課題 -
(1) ページ本文のうち「残ったら地中に埋めて処分するように言われたようです。」で始まり「茶の湯では「心入れ」を大切にすることと書かれています。」で終わる部分を、「心配り」を「気配り」に置き換えて更新し、書き出すこと。
(2) ページ本文によると、お釈迦様の最後の食事を供養したのは誰か。

ページ本文 -
お釈迦様の最後の食事は、鍛冶屋のチュンダの供養です。
スーカラ・マッダワと言う干した豚肉ともキノコの事とも言われています。
とりあえず消化のよくないものだったようです。
この食事がお釈迦様の最期の食事になります。

この食事は、他の者では消化できないので食べてはならない。
残ったら地中に埋めて処分するように言われたようです。
お釈迦様ですから、この食事が最期の食事になる事は当然判っておられます。

しかし、チュンダが自分の出した食事がもとで、お釈迦様が入滅された事を聞くと、後悔して嘆き悲しむと思われる事を懸念されて、そばにいた比丘に次のように伝えられました。

お釈迦様が悟りを開かれたときの最初の食事と入滅前最後の食事、この二つの食事が、あらゆる供養の中で最上のものであり、最大の供養があると言われました。

最後の時を前に、行き届いた「心配り」であると著者は記述されています。
慈悲深い配慮です。

茶の湯では「心入れ」を大切にすることと書かれています。
心入れとは物やわざに心のこもることであり、「思いやりの深さは、思い取ることの深さ」であるとわかりやすく記述されています。

食に対する著書で、最初に心配りや心入れの気持ちの精神的な記述から始まる書物も少ないと感じています。

食が旨いのまずいのと言う前に、食に対する考えの根本は、人に対する気遣いであると考えます。

偉そうなことは十分に分かっていても、それをどう実践していくのかは難しいです。
人に対する気遣いは相手の身になって考えること、相手の立場になって考える事も理解はしていますが、分かった気になっているだけです。

どこまでも奥が深いです。
かと言って、過ぎるものも気遣いではないように思います。
そのあたりが難しい。

著者は、台所のたわしやフキンを例に上げて説明されています。

データ抜粋 -
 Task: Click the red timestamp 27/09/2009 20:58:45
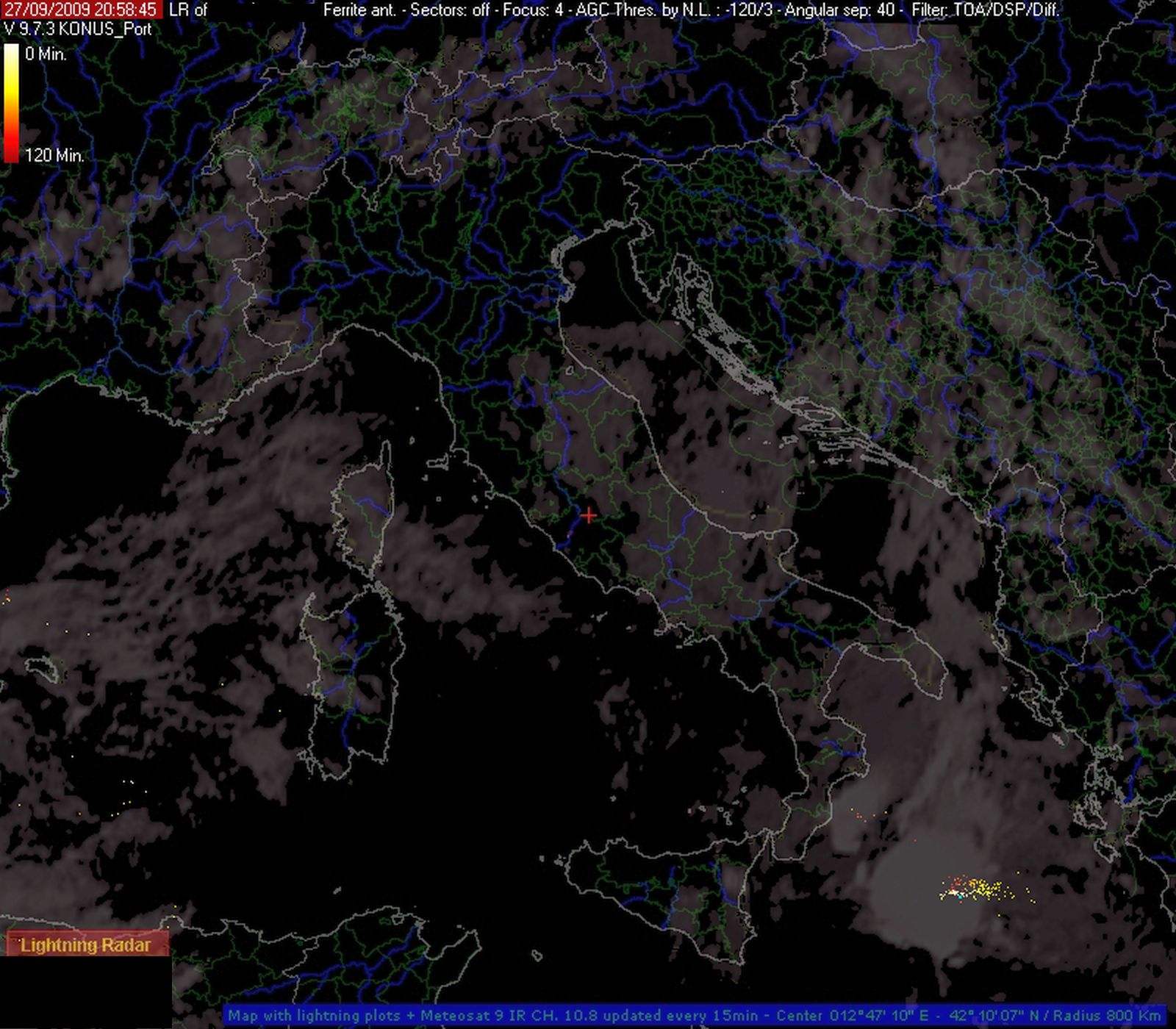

各課題の解答 -
(1)
残ったら地中に埋めて処分するように言われたようです。
お釈迦様ですから、この食事が最期の食事になる事は当然判っておられます。

しかし、チュンダが自分の出した食事がもとで、お釈迦様が入滅された事を聞くと、後悔して嘆き悲しむと思われる事を懸念されて、そばにいた比丘に次のように伝えられました。

お釈迦様が悟りを開かれたときの最初の食事と入滅前最後の食事、この二つの食事が、あらゆる供養の中で最上のものであり、最大の供養があると言われました。

最後の時を前に、行き届いた「気配り」であると著者は記述されています。
慈悲深い配慮です。

茶の湯では「心入れ」を大切にすることと書かれています。

(2) 鍛冶屋のチュンダ